• Challenges
1. In the tables thread, which stain did TenGees use on the four tables?
2. Repeat word for word the part of the tables thread that starts with the words containing "## TenGees (Sep" and ends with "and end tables.".

# Simple Tables



## TenGees (Sep 12, 2012)

I built four simple tables for my "TV" room. There's very little routing involved. Very basic stuff using laminated pine panels with mostly pocket hole joints. Minwax Early American stain and Varathane satin oil base. I couldn't find any clear or straight 2x2s for the legs at the big-box stores. So I had to cut them out of larger stock, which was straighter grained.

I was hoping for a slightly more orange finish because I want to make a more ambitious table for my bedroom, where I want to match my existing furniture. I don't think that's going to be easy though because I am pretty sure that it was sprayed with a tinted (candy) top coat.

I still intend to add drawers to my coffee table and shelves to my TV stand and end tables.

I should have put breadboard ends on the tables but I was worried about expansion problems. Other than that I'm pretty pleased with my first furniture. Who could I complain to anyway?


----------



## Stick486 (Jan 4, 2013)

outstanding KISS/MISS....


----------



## Herb Stoops (Aug 28, 2012)

Paul, you did a good job,looks great. They will last for years,too. 

Herb


----------



## Mike (Nov 22, 2004)

Nice job Paul. It doesn't have to be fancy to be a great project. To make it easy to get the same offset on your aprons you can lay them between the legs on 1/4" plywood or MDF. If you want to go for a different look on your next table you can build this simple tapering jig. Be sure to mark the jig for future reference.

[Item position entries]
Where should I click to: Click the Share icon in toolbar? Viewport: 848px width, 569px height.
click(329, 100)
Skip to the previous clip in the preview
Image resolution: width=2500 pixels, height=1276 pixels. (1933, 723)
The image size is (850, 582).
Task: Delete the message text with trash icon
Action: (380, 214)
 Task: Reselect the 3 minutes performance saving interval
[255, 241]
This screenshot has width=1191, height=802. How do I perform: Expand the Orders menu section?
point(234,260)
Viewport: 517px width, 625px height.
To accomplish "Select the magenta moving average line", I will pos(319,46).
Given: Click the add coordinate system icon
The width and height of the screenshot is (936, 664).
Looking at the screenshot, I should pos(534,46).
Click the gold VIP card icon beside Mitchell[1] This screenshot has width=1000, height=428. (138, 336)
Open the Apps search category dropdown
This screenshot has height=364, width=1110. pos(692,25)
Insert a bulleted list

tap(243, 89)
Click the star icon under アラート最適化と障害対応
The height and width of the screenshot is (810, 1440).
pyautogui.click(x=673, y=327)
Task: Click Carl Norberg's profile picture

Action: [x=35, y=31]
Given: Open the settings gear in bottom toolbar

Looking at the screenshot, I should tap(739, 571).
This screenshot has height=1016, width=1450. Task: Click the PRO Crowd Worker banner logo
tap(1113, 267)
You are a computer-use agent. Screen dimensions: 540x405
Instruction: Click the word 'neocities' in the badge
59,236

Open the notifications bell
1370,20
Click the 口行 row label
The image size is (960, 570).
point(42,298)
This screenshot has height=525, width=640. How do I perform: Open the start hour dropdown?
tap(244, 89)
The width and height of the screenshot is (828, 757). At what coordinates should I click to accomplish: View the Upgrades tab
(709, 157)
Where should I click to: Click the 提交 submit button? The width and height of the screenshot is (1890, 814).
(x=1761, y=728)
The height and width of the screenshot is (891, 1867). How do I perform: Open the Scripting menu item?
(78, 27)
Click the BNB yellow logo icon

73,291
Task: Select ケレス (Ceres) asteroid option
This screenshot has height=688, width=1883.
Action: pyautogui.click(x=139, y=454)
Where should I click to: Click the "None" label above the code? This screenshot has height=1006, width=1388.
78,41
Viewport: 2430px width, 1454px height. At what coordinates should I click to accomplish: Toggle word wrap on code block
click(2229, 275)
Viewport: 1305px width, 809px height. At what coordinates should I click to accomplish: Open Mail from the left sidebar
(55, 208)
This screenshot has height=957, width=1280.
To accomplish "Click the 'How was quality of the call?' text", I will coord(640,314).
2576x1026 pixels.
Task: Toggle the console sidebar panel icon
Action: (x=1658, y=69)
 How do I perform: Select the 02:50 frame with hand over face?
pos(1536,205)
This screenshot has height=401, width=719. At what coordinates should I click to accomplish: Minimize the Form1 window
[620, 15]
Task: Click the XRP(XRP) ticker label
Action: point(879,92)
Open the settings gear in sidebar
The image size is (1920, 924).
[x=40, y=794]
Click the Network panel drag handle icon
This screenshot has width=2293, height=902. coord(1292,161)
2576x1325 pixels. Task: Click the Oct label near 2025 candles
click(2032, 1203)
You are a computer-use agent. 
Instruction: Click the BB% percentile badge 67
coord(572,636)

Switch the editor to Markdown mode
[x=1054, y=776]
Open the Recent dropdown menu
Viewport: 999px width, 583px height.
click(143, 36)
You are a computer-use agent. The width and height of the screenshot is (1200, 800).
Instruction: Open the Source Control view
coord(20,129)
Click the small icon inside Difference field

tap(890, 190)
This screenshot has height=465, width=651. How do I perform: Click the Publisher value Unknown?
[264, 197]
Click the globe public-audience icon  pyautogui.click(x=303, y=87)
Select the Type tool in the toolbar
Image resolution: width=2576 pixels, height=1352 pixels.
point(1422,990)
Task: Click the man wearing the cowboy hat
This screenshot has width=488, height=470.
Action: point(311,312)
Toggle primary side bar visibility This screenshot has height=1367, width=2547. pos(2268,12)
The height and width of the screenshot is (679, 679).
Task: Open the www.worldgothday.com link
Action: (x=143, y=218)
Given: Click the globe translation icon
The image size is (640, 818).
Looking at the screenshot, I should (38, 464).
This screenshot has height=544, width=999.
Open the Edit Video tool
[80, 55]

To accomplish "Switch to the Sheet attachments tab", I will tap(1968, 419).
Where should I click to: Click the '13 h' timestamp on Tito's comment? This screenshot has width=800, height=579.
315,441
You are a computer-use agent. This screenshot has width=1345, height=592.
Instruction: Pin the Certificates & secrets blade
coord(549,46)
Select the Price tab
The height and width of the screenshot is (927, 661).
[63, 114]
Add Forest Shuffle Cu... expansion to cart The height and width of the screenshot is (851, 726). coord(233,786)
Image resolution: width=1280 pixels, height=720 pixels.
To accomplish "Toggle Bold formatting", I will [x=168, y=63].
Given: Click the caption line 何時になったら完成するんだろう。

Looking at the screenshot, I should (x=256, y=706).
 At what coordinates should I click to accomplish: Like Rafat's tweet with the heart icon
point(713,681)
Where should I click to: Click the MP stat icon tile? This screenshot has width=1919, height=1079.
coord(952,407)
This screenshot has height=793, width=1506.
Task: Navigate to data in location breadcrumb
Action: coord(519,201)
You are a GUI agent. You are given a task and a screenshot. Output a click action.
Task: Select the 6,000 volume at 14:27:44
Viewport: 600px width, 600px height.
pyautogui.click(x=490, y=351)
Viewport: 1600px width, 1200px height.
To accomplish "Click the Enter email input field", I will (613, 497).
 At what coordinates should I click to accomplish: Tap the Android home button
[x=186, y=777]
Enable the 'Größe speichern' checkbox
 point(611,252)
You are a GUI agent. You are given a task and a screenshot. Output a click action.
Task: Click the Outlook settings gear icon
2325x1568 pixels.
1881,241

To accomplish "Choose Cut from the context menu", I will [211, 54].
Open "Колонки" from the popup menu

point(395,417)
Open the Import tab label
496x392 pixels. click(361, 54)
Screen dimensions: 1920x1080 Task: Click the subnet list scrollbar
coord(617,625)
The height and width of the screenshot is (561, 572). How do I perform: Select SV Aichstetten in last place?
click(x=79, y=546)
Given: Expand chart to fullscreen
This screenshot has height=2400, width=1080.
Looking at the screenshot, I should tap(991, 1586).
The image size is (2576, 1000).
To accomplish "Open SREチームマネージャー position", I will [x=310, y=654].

• Answer list
1. Minwax Early American stain.

2.
## TenGees (Sep 12, 2012)

I built four simple tables for my "TV" room. There's very little routing involved. Very basic stuff using laminated pine panels with mostly pocket hole joints. Minwax Early American stain and Varathane satin oil base. I couldn't find any clear or straight 2x2s for the legs at the big-box stores. So I had to cut them out of larger stock, which was straighter grained.

I was hoping for a slightly more orange finish because I want to make a more ambitious table for my bedroom, where I want to match my existing furniture. I don't think that's going to be easy though because I am pretty sure that it was sprayed with a tinted (candy) top coat.

I still intend to add drawers to my coffee table and shelves to my TV stand and end tables.